The show documents the trials and tribulations of six freshers as they navigate the pitfalls of university life (in Oregon’s case, a particularly awkward love triangle ensues after she embarks on an affair with her tutor). Ritchie joined the cast straight from the University of Bristol, where she studied English and Drama.

‘The filming experience itself was like an intense reimagining of university,’ she says. ‘We used to go out for dinner every night after filming and then go out on the weekend, so we kind of became the group we were portraying.’

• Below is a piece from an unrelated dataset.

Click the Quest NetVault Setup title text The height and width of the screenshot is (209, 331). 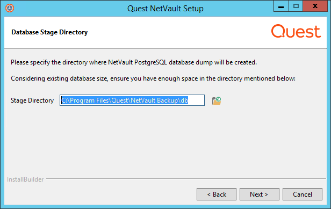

More recently, the 27-year-old (who, back during her own teenage years, could often be found in the since sadly closed Brixton haunts Plan B and The Living Bar) has been melting hearts as Nurse Barbara Gilbert in the BBC’s hit show Call the Midwife.

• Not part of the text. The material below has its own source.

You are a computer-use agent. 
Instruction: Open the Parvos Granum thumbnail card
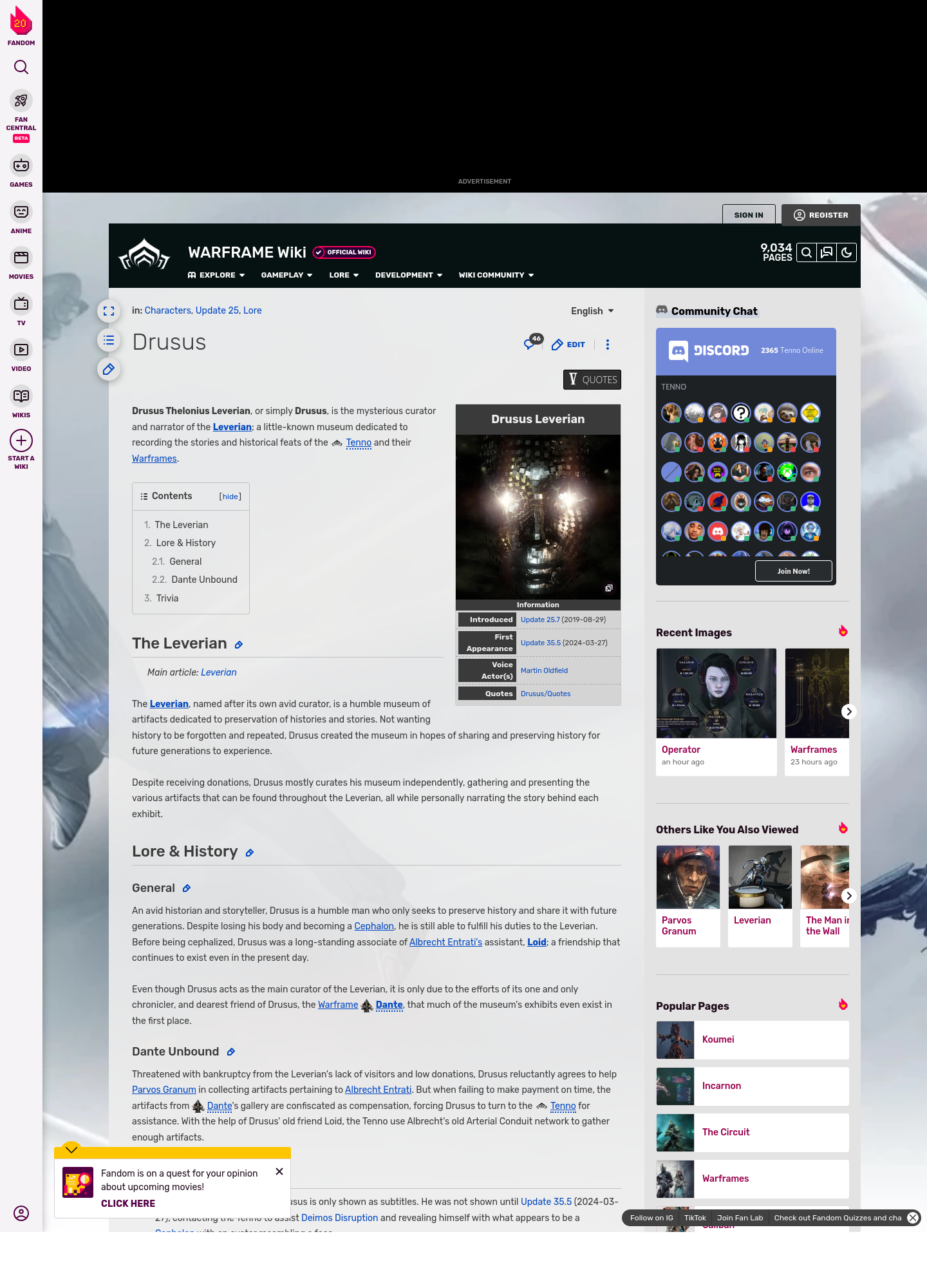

Ritchie herself is fond of the show, and has enjoyed playing a character that she sees as empathetic and kind. ‘[Call the Midwife] is light-hearted, until it’s absolutely awful,’ she says.

‘It’s got this very cruel way of luring you in with nice sandwiches with the crusts off, and then suddenly it portrays a mother losing her child. Life can be like that,’ she reflects. ‘One minute you’re sitting down and having a nice cup of tea and then the next minute something terrible has happened.’

Her storyline in the Christmas special episode was a particular highlight of Nurse Barbara’s storyline for Ritchie, in which she both accompanies her colleagues on a mission to South Africa and accepts a proposal from her boyfriend.

‘She’s a sweet person and she doesn’t get things right all the time, but she’s not a pushover either,’ Ritchie explains.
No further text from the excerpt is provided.